Source data
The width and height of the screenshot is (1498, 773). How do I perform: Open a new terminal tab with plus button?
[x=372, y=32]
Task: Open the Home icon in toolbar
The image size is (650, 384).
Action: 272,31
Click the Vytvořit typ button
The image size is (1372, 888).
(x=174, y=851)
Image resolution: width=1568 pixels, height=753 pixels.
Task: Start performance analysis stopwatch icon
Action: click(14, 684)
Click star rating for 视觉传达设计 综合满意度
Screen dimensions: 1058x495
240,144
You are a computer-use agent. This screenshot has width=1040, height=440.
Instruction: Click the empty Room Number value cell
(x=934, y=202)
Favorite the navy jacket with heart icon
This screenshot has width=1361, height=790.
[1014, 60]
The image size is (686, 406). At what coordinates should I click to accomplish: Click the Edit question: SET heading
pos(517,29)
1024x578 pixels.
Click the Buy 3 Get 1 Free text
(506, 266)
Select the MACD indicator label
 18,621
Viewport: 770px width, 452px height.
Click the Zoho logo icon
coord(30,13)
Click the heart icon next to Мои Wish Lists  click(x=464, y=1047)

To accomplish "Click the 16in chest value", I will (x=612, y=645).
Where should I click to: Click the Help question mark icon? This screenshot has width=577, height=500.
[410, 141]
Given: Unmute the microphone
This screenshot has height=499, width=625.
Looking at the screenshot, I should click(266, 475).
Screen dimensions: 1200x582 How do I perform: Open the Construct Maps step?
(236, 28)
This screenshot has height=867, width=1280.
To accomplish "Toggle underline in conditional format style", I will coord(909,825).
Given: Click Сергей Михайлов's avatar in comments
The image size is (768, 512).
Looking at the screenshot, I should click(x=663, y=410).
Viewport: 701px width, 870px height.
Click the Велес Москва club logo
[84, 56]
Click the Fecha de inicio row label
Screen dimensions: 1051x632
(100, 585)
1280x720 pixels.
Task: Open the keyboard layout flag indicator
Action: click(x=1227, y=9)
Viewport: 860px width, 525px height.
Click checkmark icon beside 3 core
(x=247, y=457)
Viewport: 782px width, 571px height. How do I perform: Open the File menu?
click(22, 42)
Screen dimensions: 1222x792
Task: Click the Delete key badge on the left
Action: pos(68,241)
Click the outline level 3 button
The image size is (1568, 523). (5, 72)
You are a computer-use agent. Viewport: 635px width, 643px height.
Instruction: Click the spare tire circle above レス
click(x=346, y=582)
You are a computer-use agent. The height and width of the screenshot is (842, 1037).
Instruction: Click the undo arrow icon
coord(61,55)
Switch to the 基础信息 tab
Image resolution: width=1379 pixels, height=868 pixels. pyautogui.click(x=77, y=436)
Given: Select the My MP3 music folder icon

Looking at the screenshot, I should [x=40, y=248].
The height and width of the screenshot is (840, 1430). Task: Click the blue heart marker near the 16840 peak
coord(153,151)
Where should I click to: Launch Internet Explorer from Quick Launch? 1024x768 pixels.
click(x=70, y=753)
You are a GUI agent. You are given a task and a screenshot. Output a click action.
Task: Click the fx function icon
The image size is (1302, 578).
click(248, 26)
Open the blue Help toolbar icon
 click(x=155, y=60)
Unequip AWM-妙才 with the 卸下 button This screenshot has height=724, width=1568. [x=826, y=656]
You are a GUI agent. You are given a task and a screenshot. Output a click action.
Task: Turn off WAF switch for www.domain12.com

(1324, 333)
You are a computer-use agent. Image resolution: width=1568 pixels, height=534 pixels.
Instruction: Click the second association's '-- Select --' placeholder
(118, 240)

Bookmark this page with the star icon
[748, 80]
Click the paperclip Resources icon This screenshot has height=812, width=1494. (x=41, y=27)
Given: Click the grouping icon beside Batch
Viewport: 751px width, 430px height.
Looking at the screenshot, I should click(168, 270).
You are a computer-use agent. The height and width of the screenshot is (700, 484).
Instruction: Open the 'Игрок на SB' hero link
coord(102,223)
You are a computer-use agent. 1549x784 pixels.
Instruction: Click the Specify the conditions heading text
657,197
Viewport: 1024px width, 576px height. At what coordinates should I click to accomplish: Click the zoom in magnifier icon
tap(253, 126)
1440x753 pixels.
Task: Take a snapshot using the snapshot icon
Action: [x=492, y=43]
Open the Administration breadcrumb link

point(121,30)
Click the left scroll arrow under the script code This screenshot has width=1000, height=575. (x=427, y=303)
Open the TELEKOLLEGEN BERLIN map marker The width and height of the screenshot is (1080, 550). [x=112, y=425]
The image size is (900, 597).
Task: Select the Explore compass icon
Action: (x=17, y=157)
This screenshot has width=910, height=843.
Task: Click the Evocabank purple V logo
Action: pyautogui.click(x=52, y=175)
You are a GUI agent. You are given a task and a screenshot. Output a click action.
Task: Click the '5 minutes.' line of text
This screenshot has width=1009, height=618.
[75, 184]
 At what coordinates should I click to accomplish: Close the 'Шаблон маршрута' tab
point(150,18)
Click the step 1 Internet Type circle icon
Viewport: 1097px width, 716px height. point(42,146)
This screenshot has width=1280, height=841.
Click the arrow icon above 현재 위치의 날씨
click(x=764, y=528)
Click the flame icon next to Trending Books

Exercise prompt
Copy every record above exactly as it stands.

Your response
The width and height of the screenshot is (1498, 773). How do I perform: Open a new terminal tab with plus button?
[x=372, y=32]
Task: Open the Home icon in toolbar
The image size is (650, 384).
Action: 272,31
Click the Vytvořit typ button
The image size is (1372, 888).
(x=174, y=851)
Image resolution: width=1568 pixels, height=753 pixels.
Task: Start performance analysis stopwatch icon
Action: click(14, 684)
Click star rating for 视觉传达设计 综合满意度
Screen dimensions: 1058x495
240,144
You are a computer-use agent. This screenshot has width=1040, height=440.
Instruction: Click the empty Room Number value cell
(x=934, y=202)
Favorite the navy jacket with heart icon
This screenshot has width=1361, height=790.
[1014, 60]
The image size is (686, 406). At what coordinates should I click to accomplish: Click the Edit question: SET heading
pos(517,29)
1024x578 pixels.
Click the Buy 3 Get 1 Free text
(506, 266)
Select the MACD indicator label
 18,621
Viewport: 770px width, 452px height.
Click the Zoho logo icon
coord(30,13)
Click the heart icon next to Мои Wish Lists  click(x=464, y=1047)

To accomplish "Click the 16in chest value", I will (x=612, y=645).
Where should I click to: Click the Help question mark icon? This screenshot has width=577, height=500.
[410, 141]
Given: Unmute the microphone
This screenshot has height=499, width=625.
Looking at the screenshot, I should click(266, 475).
Screen dimensions: 1200x582 How do I perform: Open the Construct Maps step?
(236, 28)
This screenshot has height=867, width=1280.
To accomplish "Toggle underline in conditional format style", I will coord(909,825).
Given: Click Сергей Михайлов's avatar in comments
The image size is (768, 512).
Looking at the screenshot, I should click(x=663, y=410).
Viewport: 701px width, 870px height.
Click the Велес Москва club logo
[84, 56]
Click the Fecha de inicio row label
Screen dimensions: 1051x632
(100, 585)
1280x720 pixels.
Task: Open the keyboard layout flag indicator
Action: click(x=1227, y=9)
Viewport: 860px width, 525px height.
Click checkmark icon beside 3 core
(x=247, y=457)
Viewport: 782px width, 571px height. How do I perform: Open the File menu?
click(22, 42)
Screen dimensions: 1222x792
Task: Click the Delete key badge on the left
Action: pos(68,241)
Click the outline level 3 button
The image size is (1568, 523). (5, 72)
You are a computer-use agent. Viewport: 635px width, 643px height.
Instruction: Click the spare tire circle above レス
click(x=346, y=582)
You are a computer-use agent. The height and width of the screenshot is (842, 1037).
Instruction: Click the undo arrow icon
coord(61,55)
Switch to the 基础信息 tab
Image resolution: width=1379 pixels, height=868 pixels. pyautogui.click(x=77, y=436)
Given: Select the My MP3 music folder icon

Looking at the screenshot, I should [x=40, y=248].
The height and width of the screenshot is (840, 1430). Task: Click the blue heart marker near the 16840 peak
coord(153,151)
Where should I click to: Launch Internet Explorer from Quick Launch? 1024x768 pixels.
click(x=70, y=753)
You are a GUI agent. You are given a task and a screenshot. Output a click action.
Task: Click the fx function icon
The image size is (1302, 578).
click(248, 26)
Open the blue Help toolbar icon
 click(x=155, y=60)
Unequip AWM-妙才 with the 卸下 button This screenshot has height=724, width=1568. [x=826, y=656]
You are a GUI agent. You are given a task and a screenshot. Output a click action.
Task: Turn off WAF switch for www.domain12.com

(1324, 333)
You are a computer-use agent. Image resolution: width=1568 pixels, height=534 pixels.
Instruction: Click the second association's '-- Select --' placeholder
(118, 240)

Bookmark this page with the star icon
[748, 80]
Click the paperclip Resources icon This screenshot has height=812, width=1494. (x=41, y=27)
Given: Click the grouping icon beside Batch
Viewport: 751px width, 430px height.
Looking at the screenshot, I should click(168, 270).
You are a computer-use agent. The height and width of the screenshot is (700, 484).
Instruction: Open the 'Игрок на SB' hero link
coord(102,223)
You are a computer-use agent. 1549x784 pixels.
Instruction: Click the Specify the conditions heading text
657,197
Viewport: 1024px width, 576px height. At what coordinates should I click to accomplish: Click the zoom in magnifier icon
tap(253, 126)
1440x753 pixels.
Task: Take a snapshot using the snapshot icon
Action: [x=492, y=43]
Open the Administration breadcrumb link

point(121,30)
Click the left scroll arrow under the script code This screenshot has width=1000, height=575. (x=427, y=303)
Open the TELEKOLLEGEN BERLIN map marker The width and height of the screenshot is (1080, 550). [x=112, y=425]
The image size is (900, 597).
Task: Select the Explore compass icon
Action: (x=17, y=157)
This screenshot has width=910, height=843.
Task: Click the Evocabank purple V logo
Action: pyautogui.click(x=52, y=175)
You are a GUI agent. You are given a task and a screenshot. Output a click action.
Task: Click the '5 minutes.' line of text
This screenshot has width=1009, height=618.
[75, 184]
 At what coordinates should I click to accomplish: Close the 'Шаблон маршрута' tab
point(150,18)
Click the step 1 Internet Type circle icon
Viewport: 1097px width, 716px height. point(42,146)
This screenshot has width=1280, height=841.
Click the arrow icon above 현재 위치의 날씨
click(x=764, y=528)
Click the flame icon next to Trending Books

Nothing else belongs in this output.